A monitoring project in the Burdekin has found that up to 20 percent of irrigation used on participating cane farms is being lost to runoff – costing growers money on fertilisers and water.  

NQ Dry Tropics’ Landscape Resilience project monitored irrigation events on farms located around the Lilliesmere Lagoon sub catchment, near Ayr.

The project, funded by the Queensland Government’s Regional Natural Resource Management Investment Program, aimed to help growers better understand the extent of their irrigation losses, and how excess runoff affects water quality in adjacent wetland systems and the Great Barrier Reef.

NQ Dry Tropics’ Project Officer Lisa Pulman said that participating farmers received a monitoring report, as well as advice on how to address their water losses.

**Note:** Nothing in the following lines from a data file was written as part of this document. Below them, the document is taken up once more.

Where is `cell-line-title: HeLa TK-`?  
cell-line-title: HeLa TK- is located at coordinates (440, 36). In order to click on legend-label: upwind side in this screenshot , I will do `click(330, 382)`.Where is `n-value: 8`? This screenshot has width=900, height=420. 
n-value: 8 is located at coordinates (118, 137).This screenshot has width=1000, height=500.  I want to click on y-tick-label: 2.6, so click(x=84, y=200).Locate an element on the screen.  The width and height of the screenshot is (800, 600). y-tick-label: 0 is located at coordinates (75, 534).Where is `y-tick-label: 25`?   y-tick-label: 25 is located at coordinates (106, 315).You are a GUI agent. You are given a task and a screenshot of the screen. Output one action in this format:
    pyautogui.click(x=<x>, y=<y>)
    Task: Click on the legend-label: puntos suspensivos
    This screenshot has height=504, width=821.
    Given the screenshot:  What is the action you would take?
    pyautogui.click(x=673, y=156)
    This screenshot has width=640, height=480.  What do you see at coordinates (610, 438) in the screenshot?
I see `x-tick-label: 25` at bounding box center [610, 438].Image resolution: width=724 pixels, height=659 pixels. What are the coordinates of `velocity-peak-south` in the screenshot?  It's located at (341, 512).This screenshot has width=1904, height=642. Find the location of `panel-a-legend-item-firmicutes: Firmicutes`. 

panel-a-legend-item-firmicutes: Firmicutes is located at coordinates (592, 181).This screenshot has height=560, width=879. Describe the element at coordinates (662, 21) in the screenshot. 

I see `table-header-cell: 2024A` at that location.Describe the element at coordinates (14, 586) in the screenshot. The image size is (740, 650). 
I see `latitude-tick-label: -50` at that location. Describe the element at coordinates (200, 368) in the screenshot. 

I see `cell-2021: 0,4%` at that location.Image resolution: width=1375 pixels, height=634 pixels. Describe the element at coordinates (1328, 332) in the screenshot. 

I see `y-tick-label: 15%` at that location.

“These detailed results provided growers with data they need to make practice changes to reduce water losses, such as updating irrigation pumps, and installing recycle pits to capture and reuse runoff on crops, Ms Pulman said.

“These changes will save money, and also help prevent excess water entering waterways, where it contributes to weed growth that impacts fish and bird habitat”, she said.

Participating grower Paul Villis said that having hard data on water losses was the first step towards fixing the issue:

“Before we started this project we didn’t have numbers on what’s running off, so once you’ve got the numbers you can look at doing something about it”, Mr Villis said.

“We’re looking at going to automated flood irrigation, so instead of actually having to be here to change the sets when they’re through, they’ll automatically change to the next set. Hopefully it’s a win-win, for our business and also the environment”, he said.

Main photo: NQ Dry Tropics Project Officer Lisa Pulman with Ayr cane grower Paul Villis.